More than 40 Sunni lawmakers submitted their resignations from parliament, and Sunni ministers threatened to withdraw from the Cabinet over the unrest.
Tariq Hashemi, Iraq's exiled Sunni vice president, has also resigned in protest, and called on the government of Saudi Arabia for help.
"Enough is enough," Hashemi told Al Jazeera. "Everyone has a cause, but we face two main problems. We lack a unifying project and a country that supports our cause."
On Monday, seven gunmen and three police officers were killed in clashes, as security forces took down tents and cleared a Sunni sit-in in its provincial capital, Ramadi.
Sunnis have been staging protests since last December against what they consider as second-class treatment by the Shia-led government, and against tough anti-terrorism measures they claimed are aimed at their sect.

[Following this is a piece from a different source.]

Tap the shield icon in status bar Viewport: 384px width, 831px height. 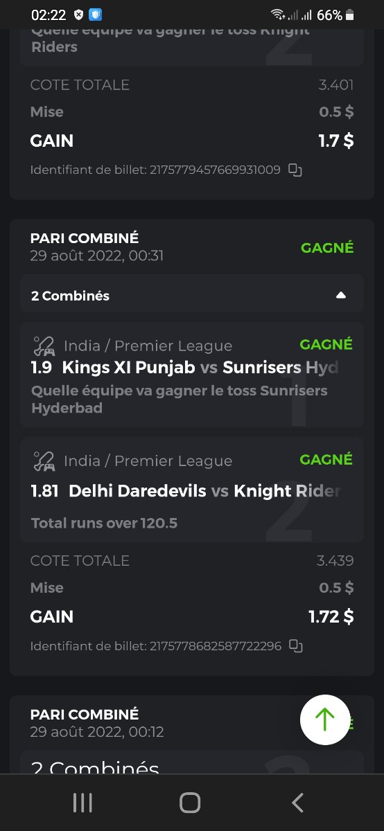pos(96,15)
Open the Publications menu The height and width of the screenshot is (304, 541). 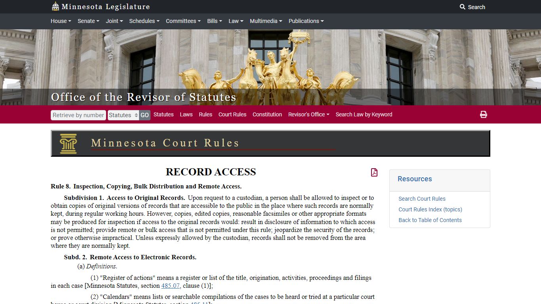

The government and some tribal leaders in Anbar accused the protesters of offering shelter for al-Qaeda local branch to recruit people and plan for attacks.
Unrest in Anbar
The unrest in Anbar followed the weekend arrest of a Sunni politician, Ahmed al-Alwani, who has been prominent among the organisers of the protests.
Alwani is sought on terrorism charges for inciting violence against Shia who came to power after the 2003 US-led invasion that ended Saddam Hussein's Sunni-led regime.
His brother, five guards and two troops were killed in exchange of fire with security forces when his entourage resisted the arrest.
At the same time, government forces have waged an offensive this month to hunt down al-Qaeda fighters in the deserts of Anbar in a bid to stem the violence that has been on rise since the beginning of this year.
More than 8,000 people have been killed in Iraq the past year, according to UN estimates.
The moves in Anbar raise risks of an increased backlash by Iraq's Sunni minority.
The Iraq branch of al-Qaeda, known as the Islamic State in Iraq and the Levant, issued a statement Tuesday vowing solidarity with Anbar's Sunnis.
"We and the people of Anbar are standing as a solid block against the wolves trying to move forward," it said. "The people of Anbar will not accept humiliation."